Zum genauen Ablauf des Geschehens gab es zunächst keine Angaben. So blieb unklar, ob der 77-Jährige auf die beiden Beamten gezielt hatte oder wahllos umher schoss. Ob der Polizist seine Pistole zurecht einsetzte, soll in einem Ermittlungsverfahren geklärt werden, das die Polizeiinspektion Cuxhaven übernommen hat.

"Es muss geprüft werden, ob der Einsatz verhältnismäßig war", sagte der Sprecher der Oldenburger Staatsanwaltschaft, Martin Rüppell, der Nachrichtenagentur dpa. Wann ein Ergebnis vorliege, sei noch offen.

Die Beamten aus dem rund 15 Kilometer entfernten Nordenham waren am Mittag wegen einer Auseinandersetzung zwischen dem Rentner und seiner Frau zu deren Einfamilienhaus in der kleinen Gemeinde an der Weser gerufen worden.
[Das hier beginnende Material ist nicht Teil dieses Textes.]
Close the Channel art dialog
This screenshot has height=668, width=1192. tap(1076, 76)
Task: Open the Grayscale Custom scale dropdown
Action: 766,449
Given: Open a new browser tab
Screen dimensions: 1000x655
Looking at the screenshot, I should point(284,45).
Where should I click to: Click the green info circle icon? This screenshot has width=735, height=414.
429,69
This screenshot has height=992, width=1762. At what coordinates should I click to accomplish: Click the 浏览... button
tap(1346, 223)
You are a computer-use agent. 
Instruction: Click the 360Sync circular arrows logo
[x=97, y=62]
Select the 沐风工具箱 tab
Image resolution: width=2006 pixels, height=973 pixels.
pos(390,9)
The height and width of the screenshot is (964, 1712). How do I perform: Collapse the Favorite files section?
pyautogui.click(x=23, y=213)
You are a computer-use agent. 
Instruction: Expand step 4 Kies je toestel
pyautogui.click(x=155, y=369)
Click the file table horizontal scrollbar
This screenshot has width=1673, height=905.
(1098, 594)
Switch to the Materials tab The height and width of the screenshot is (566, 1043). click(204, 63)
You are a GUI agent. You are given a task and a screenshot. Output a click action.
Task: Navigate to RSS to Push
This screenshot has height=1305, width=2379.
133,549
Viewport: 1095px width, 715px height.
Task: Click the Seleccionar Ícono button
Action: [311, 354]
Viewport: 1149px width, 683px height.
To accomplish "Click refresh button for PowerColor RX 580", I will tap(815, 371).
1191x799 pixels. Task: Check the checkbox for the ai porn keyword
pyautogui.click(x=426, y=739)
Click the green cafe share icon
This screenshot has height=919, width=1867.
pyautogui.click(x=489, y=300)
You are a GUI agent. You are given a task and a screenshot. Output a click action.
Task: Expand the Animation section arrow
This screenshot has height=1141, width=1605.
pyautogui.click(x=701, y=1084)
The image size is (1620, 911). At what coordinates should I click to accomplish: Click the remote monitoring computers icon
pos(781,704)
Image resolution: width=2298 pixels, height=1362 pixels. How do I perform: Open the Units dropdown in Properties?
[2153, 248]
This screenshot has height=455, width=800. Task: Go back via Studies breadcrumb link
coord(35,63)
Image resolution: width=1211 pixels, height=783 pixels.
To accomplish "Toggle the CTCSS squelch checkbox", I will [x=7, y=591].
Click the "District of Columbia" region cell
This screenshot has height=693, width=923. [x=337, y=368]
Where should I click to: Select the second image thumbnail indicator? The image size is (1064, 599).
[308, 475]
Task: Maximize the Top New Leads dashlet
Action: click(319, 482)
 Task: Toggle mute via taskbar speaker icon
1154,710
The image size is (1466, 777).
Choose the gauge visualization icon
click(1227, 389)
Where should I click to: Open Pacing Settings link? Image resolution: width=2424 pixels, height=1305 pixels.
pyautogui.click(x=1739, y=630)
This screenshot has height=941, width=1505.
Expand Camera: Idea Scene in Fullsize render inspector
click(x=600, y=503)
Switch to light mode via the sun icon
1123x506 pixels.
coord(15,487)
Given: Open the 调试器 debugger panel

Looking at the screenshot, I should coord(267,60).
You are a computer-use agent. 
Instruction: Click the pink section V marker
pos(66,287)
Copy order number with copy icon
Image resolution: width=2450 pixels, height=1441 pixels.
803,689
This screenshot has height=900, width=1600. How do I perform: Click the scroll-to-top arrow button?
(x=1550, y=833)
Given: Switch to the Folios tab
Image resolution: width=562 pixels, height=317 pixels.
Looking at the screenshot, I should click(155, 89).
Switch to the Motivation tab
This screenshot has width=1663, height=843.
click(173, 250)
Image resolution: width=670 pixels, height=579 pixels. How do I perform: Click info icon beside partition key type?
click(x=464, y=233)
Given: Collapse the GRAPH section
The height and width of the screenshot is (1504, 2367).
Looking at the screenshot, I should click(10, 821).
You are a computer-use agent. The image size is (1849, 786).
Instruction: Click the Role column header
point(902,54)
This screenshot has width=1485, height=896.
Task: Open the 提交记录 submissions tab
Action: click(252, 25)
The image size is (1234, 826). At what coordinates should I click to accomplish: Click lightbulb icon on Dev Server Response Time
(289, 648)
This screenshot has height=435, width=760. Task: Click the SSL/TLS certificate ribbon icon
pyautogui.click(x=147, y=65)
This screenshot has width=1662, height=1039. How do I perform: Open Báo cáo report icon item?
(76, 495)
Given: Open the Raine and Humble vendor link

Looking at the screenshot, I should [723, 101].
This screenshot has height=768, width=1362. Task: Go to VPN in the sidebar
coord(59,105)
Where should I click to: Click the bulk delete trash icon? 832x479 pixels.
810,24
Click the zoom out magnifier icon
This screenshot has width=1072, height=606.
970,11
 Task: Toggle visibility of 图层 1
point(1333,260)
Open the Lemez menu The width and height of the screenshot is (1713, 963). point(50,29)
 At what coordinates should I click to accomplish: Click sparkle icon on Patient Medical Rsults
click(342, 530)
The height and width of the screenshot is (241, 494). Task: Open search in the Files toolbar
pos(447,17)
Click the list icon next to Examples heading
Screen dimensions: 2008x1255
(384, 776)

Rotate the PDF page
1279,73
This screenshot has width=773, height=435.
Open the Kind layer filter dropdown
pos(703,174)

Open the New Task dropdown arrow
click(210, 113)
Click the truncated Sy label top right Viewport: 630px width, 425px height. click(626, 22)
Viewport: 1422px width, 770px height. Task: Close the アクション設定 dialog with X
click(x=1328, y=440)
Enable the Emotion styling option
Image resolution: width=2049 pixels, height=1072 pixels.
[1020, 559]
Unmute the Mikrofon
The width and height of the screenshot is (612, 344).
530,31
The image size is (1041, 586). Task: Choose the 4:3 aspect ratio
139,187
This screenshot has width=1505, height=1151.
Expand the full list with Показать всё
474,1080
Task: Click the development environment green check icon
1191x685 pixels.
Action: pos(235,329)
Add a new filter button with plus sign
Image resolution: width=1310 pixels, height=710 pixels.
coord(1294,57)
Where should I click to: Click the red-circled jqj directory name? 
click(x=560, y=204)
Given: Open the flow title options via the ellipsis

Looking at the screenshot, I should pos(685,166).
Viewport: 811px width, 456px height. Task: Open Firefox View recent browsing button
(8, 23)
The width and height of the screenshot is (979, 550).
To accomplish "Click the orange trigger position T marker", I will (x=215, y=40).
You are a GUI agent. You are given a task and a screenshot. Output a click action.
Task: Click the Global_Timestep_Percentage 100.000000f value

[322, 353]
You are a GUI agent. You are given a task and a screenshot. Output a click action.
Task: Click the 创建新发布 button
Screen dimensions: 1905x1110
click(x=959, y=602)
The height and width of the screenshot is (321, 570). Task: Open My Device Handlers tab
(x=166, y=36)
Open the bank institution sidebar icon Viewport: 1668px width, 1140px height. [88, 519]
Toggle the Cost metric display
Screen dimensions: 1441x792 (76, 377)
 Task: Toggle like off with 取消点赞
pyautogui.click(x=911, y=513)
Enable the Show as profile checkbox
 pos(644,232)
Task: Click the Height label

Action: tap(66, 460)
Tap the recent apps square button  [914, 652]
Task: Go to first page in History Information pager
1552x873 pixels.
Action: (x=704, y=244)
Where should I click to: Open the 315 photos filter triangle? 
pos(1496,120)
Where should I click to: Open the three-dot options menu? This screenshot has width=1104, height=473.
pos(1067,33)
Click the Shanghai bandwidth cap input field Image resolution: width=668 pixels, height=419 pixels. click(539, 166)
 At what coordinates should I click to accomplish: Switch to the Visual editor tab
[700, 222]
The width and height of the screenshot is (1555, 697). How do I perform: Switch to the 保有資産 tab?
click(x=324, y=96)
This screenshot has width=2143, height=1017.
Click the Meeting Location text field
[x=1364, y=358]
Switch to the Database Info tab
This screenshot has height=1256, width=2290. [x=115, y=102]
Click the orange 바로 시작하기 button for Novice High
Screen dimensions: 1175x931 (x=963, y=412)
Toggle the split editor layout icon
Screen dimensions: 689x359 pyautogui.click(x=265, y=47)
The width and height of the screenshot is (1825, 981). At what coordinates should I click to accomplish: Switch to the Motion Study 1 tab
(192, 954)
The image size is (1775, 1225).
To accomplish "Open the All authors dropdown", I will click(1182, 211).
Polizisten dürfen nur in absoluten Ausnahmesituationen auf Menschen schießen. Notwehr ist der häufigste Grund für den Einsatz der Dienstwaffe. Aber nicht nur die Selbstverteidigung erlaubt das Schießen im Ernstfall: Wenn etwa schwere Verbrechen oder die Flucht eines gefährlichen Täters nicht anders zu verhindern sind, dürfen Polizisten unter Umständen ebenfalls schießen.